The Jesus of faith is the post-resurrection Jesus. He is the Jesus we only know as the resurrected God. The apostle Paul wrote much of the New Testament, yet he focused almost entirely on the meaning behind the cross and resurrection and the consequences of those three days for us today. He said very little about any of Jesus’ life, teachings, miracles or acts. While focusing almost entirely on the Jesus of faith, Paul did separate the historical Jesus from the Jesus of faith in his own way: though we have known Christ after the flesh, yet now henceforth know we him no more (2 Corinthians 5:16).
Having established the difference between the historical Jesus (the Jesus we have known after the flesh – as Paul would say) and the Jesus of faith, we can now look at the verse in question.
When the even was come, they brought unto him many that were possessed with devils: and he cast out the spirits with [his] word, and healed all that were sick: That it might be fulfilled which was spoken by Isaiah the prophet, saying, “Himself took our infirmities, and bare [our] sicknesses” (Matthew 8:16-17).
First of all, notice the immediate context. Jesus, the historical Jesus was working miracles of different varieties.

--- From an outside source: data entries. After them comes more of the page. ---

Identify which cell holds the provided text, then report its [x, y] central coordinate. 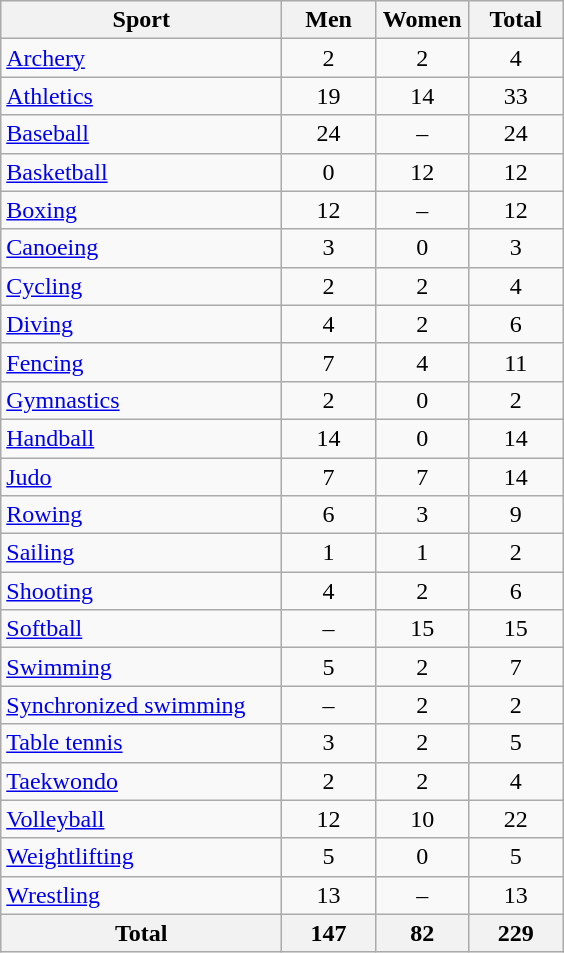
Rowing [142, 515]
Wrestling [142, 895]
82 [422, 933]
19 [329, 96]
Swimming [142, 667]
Basketball [142, 172]
Athletics [142, 96]
147 [329, 933]
Sport [142, 20]
11 [516, 362]
Synchronized swimming [142, 705]
Volleyball [142, 819]
Handball [142, 438]
Table tennis [142, 743]
33 [516, 96]
9 [516, 515]
Women [422, 20]
Men [329, 20]
Weightlifting [142, 857]
Judo [142, 477]
Cycling [142, 286]
Fencing [142, 362]
Diving [142, 324]
Boxing [142, 210]
Shooting [142, 591]
229 [516, 933]
Sailing [142, 553]
Taekwondo [142, 781]
Gymnastics [142, 400]
Archery [142, 58]
Softball [142, 629]
10 [422, 819]
Baseball [142, 134]
Canoeing [142, 248]
22 [516, 819]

Matthew was not referring to miracles that took place after the resurrection.
Secondly, look at the rest of Matthew and how Matthew uses the Hebrew Bible’s prophesies.
- When Jesus was born from a virgin, (Matthew 1:22-23) a prophecy in Isaiah was fulfilled.
- When Jesus was born in Bethlehem (Matthew 2:5-6), a prophecy from Micah was fulfilled.
- When Jesus was taken to Egypt (Matthew 2:15), a prophecy from Hosea was fulfilled.
- When Herod killed children in Bethlehem in an attempt to get rid of Jesus (Matthew 2:17-18), a prophecy from Jeremiah was fulfilled.
- When Jesus was moved to Nazareth (Matthew 2:23), an unknown prophecy was fulfilled.
- When John the Baptist started his ministry (Matthew 3:3), a prophecy from Joel was fulfilled.
- When Jesus began his earthly ministry preaching in Galilee (Matthew 4:13-14), a prophecy from Isaiah was fulfilled.
- When Jesus began healing (Matthew 8:16-17), a prophecy from Isaiah was fulfilled.
None of Matthew’s prophecies had anything to do with the post-resurrected Christ. Matthew focused completely on the historical Jesus. He wanted his readers to know that the man Jesus (the Jesus of history) – that Jesus and his ministry fulfilled Bible prophecies. The Biblical prophecies Matthew quotes focus completely on the man Jesus and not on the resurrected Christ.
The world of faith healing has taken Matthew 8:16-17 out of context to fit faith healing doctrine. The same is true with Isaiah 53:5-6 and 1 Peter 2:24-25.